** begin **

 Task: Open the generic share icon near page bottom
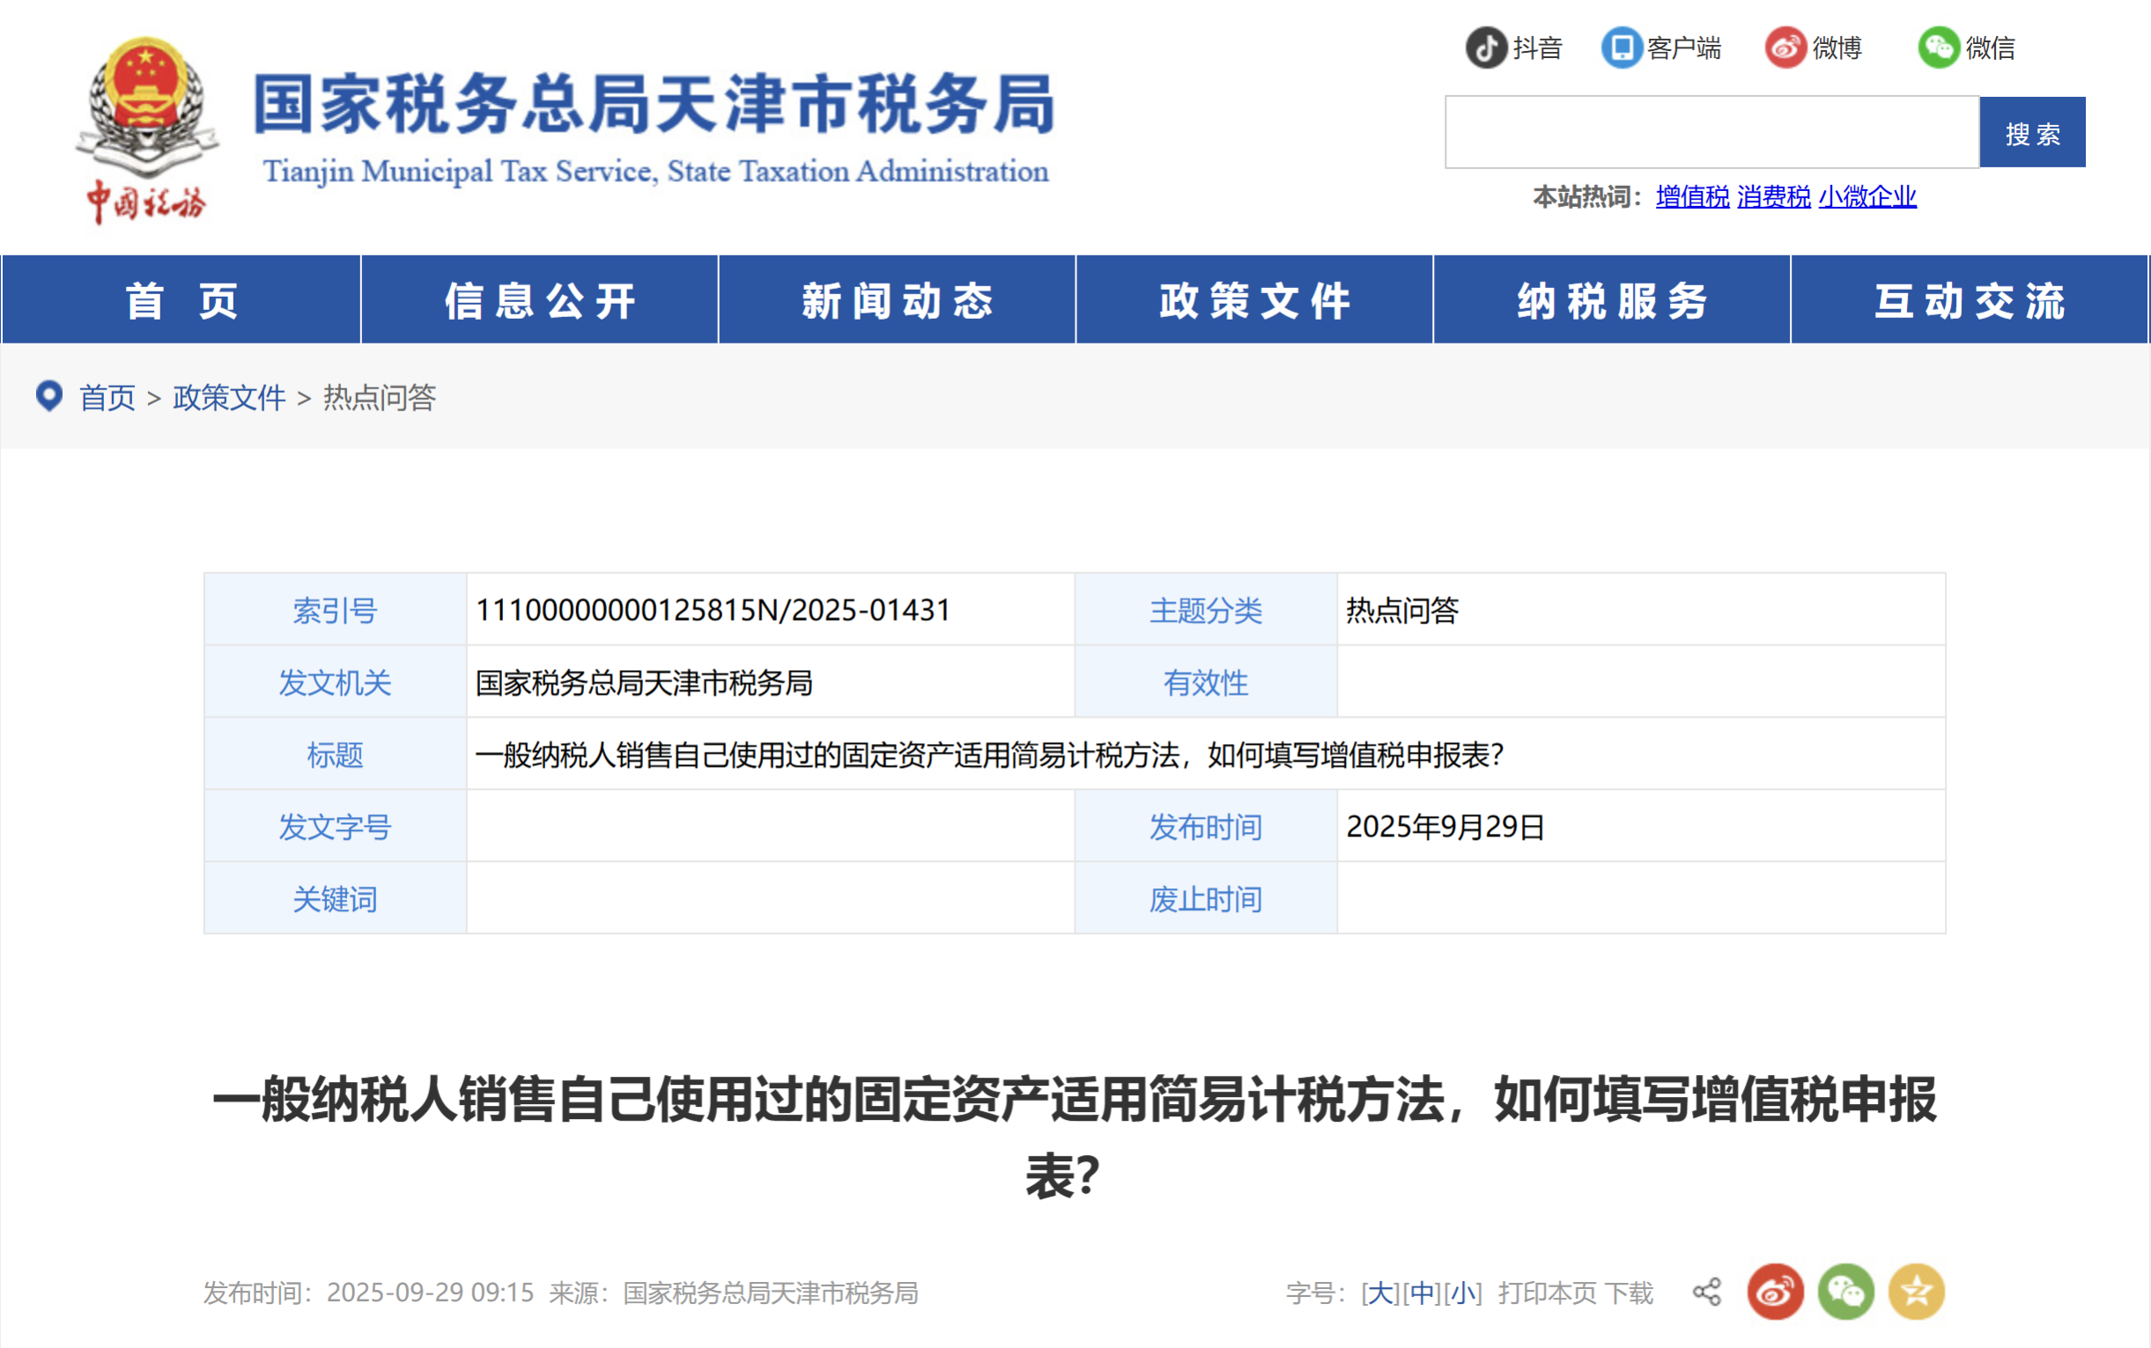pos(1708,1291)
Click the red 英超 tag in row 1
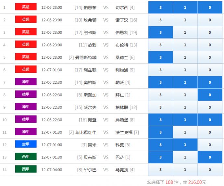This screenshot has width=224, height=186. (x=26, y=7)
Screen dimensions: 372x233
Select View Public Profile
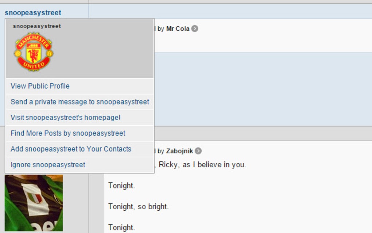40,86
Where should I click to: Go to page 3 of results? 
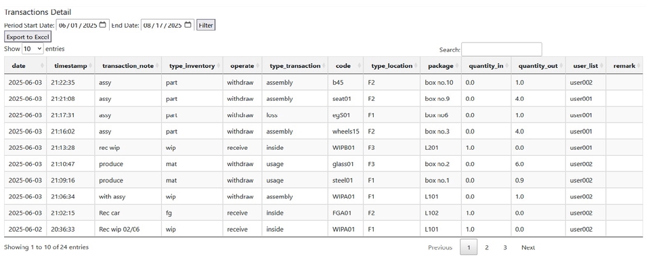click(x=504, y=247)
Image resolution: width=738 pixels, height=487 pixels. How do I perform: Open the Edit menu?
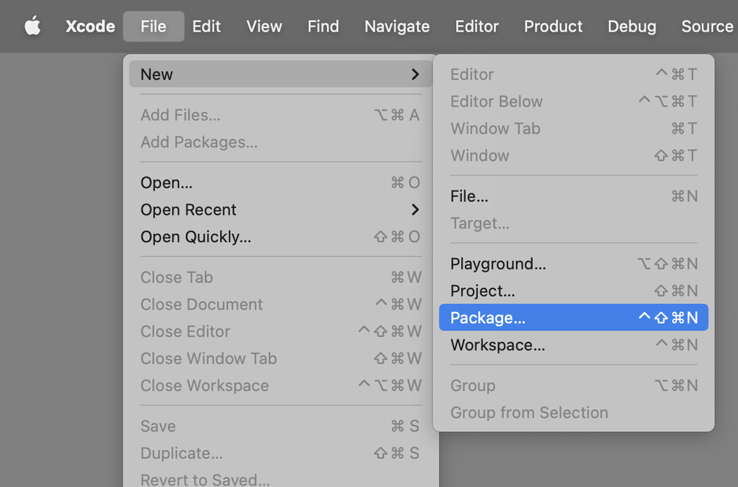point(207,27)
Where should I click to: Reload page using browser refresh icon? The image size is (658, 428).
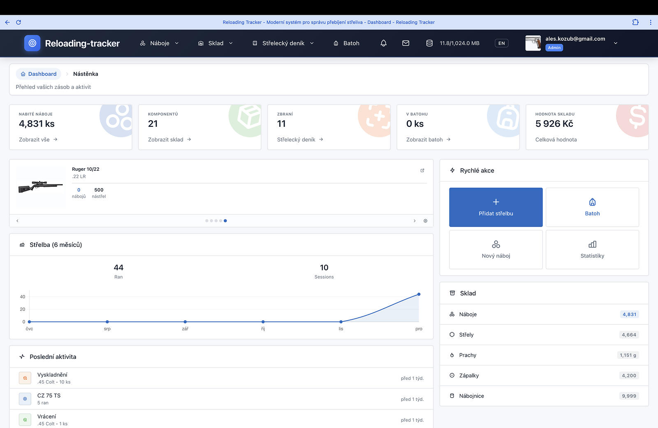click(19, 22)
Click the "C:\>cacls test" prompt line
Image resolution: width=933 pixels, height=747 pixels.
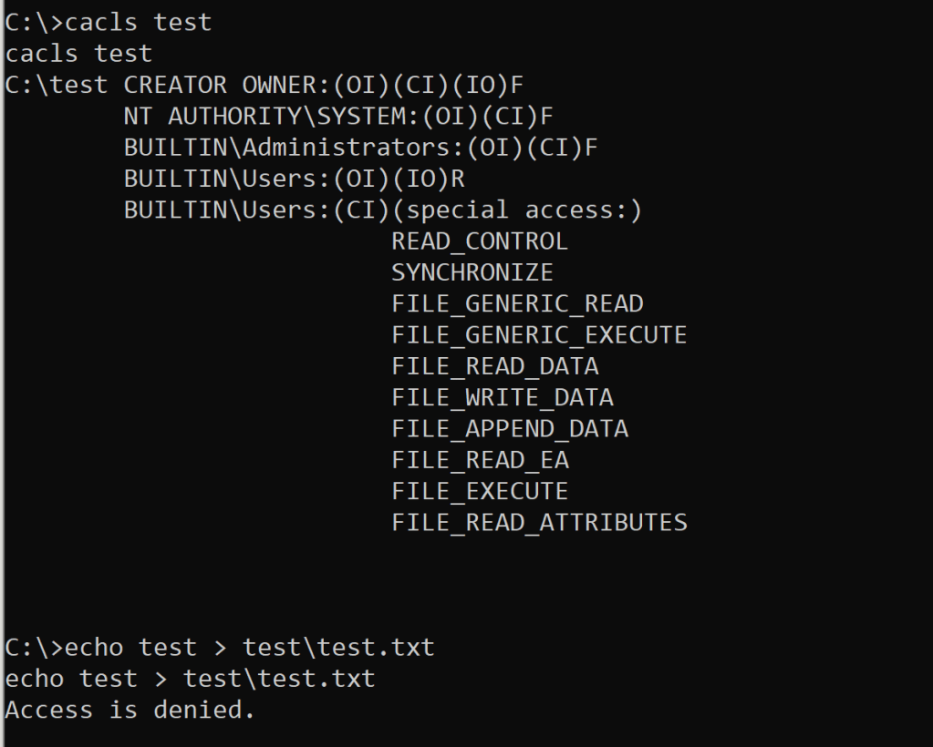pos(109,23)
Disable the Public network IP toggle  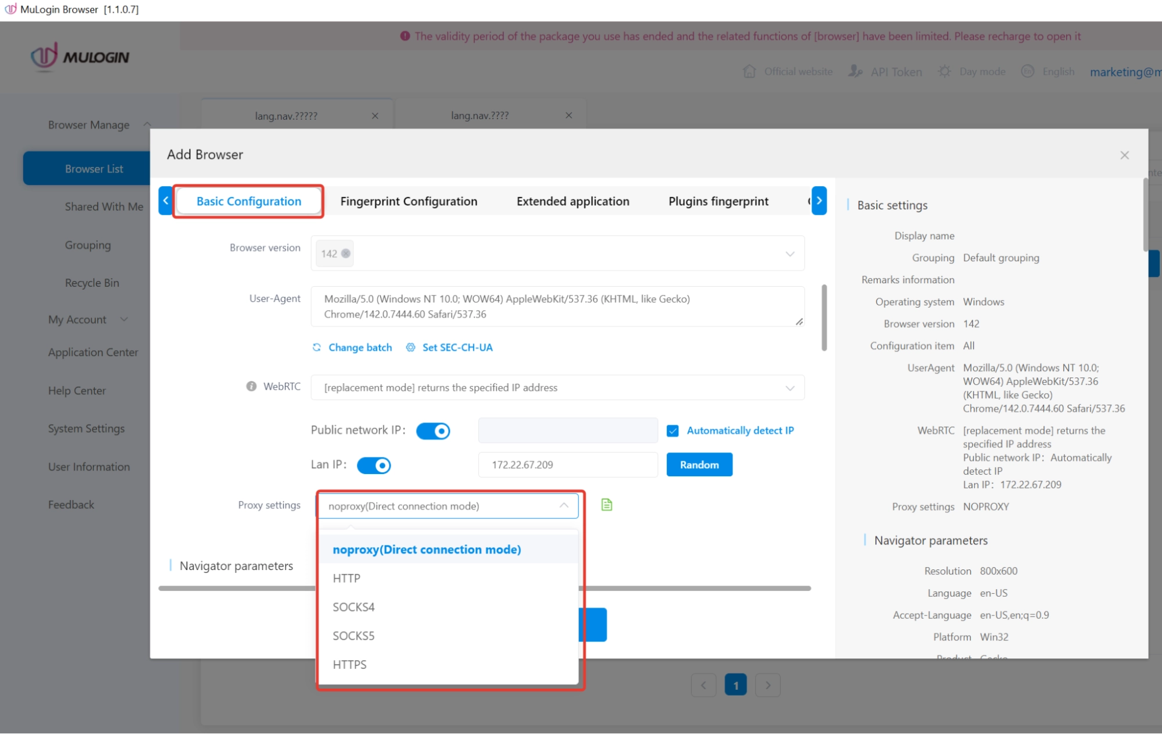(x=433, y=430)
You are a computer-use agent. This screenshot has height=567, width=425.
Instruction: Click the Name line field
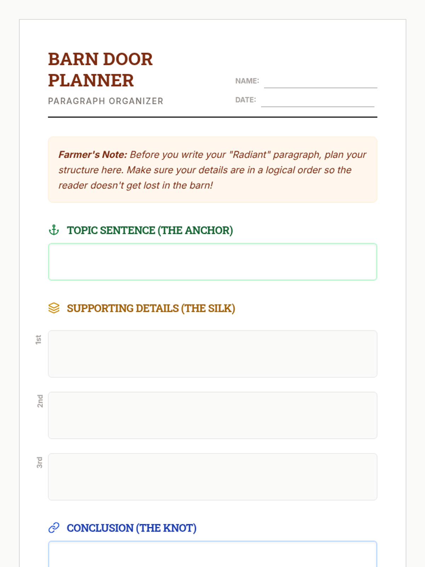321,82
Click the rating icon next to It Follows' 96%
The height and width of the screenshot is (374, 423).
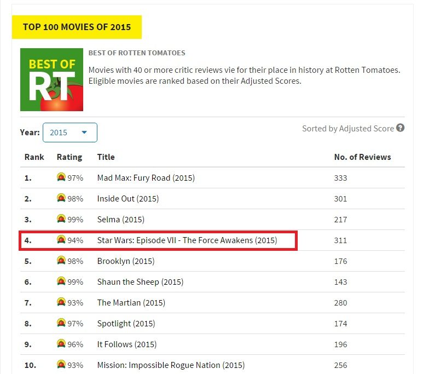(x=61, y=344)
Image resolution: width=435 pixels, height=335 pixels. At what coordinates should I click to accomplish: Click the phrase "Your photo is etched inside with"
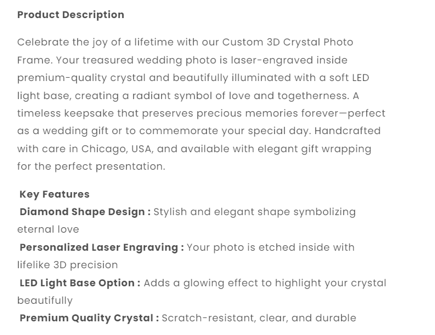271,247
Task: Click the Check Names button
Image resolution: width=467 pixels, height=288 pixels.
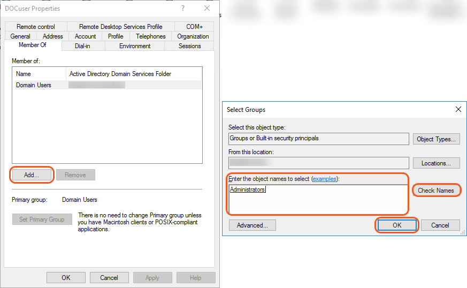Action: tap(435, 191)
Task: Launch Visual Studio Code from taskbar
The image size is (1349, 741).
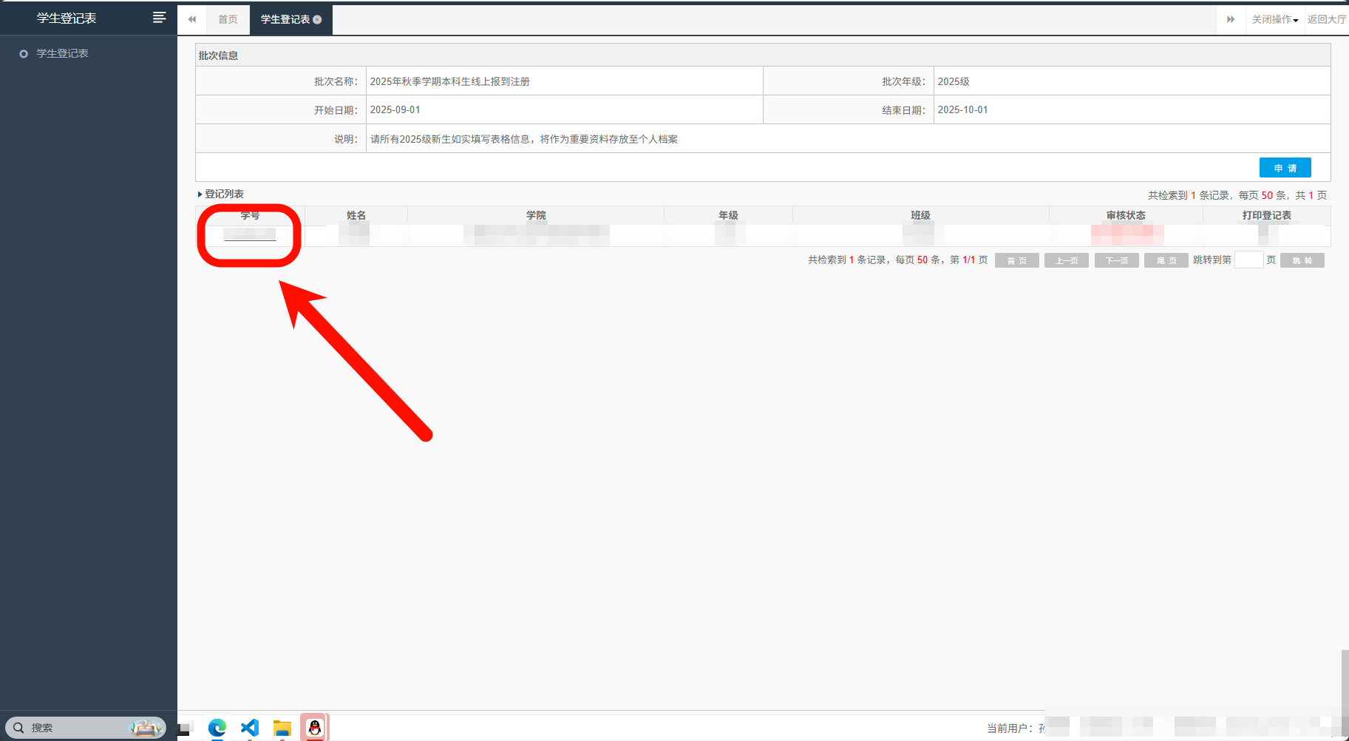Action: click(x=250, y=728)
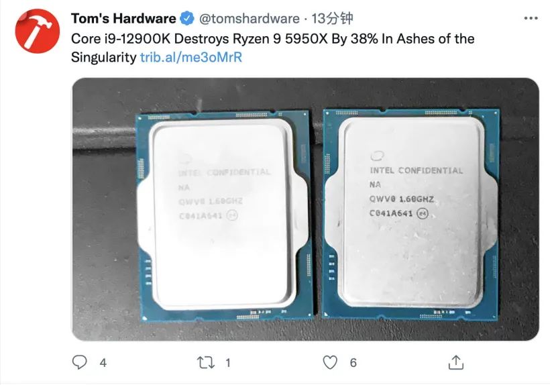Open the CPU photo attachment
The image size is (550, 385).
(305, 209)
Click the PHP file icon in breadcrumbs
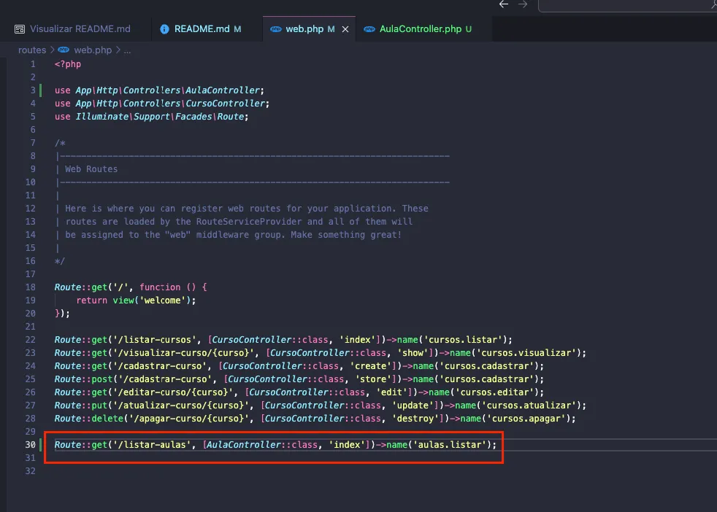This screenshot has width=717, height=512. pos(64,50)
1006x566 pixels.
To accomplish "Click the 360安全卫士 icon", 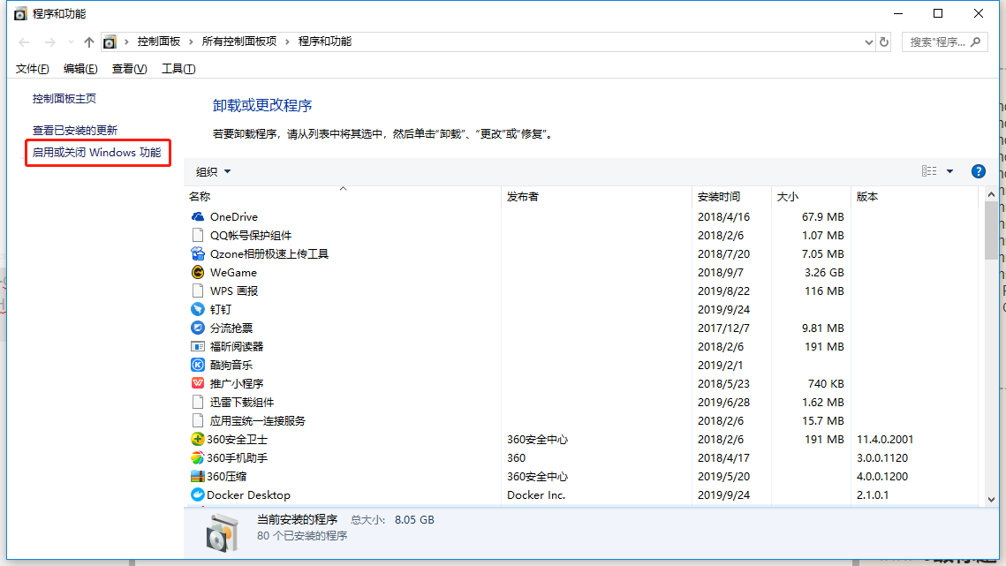I will [199, 439].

** end **

== Instructions to follow ==
Convert the records from the line containing "Image resolution: width=435" down through the line containing "Action: tap(435, 191)" into a Markdown table with the columns Row and Line, numbering each line and skipping any blank ones. Leave the pictures out.

== Correct response ==
| Row | Line |
|---|---|
| 1 | Image resolution: width=435 pixels, height=335 pixels. At what coordinates should I click to accomplish: Click the phrase "Your photo is etched inside with" |
| 2 | 271,247 |
| 3 | Task: Click the Check Names button |
| 4 | Image resolution: width=467 pixels, height=288 pixels. |
| 5 | Action: tap(435, 191) |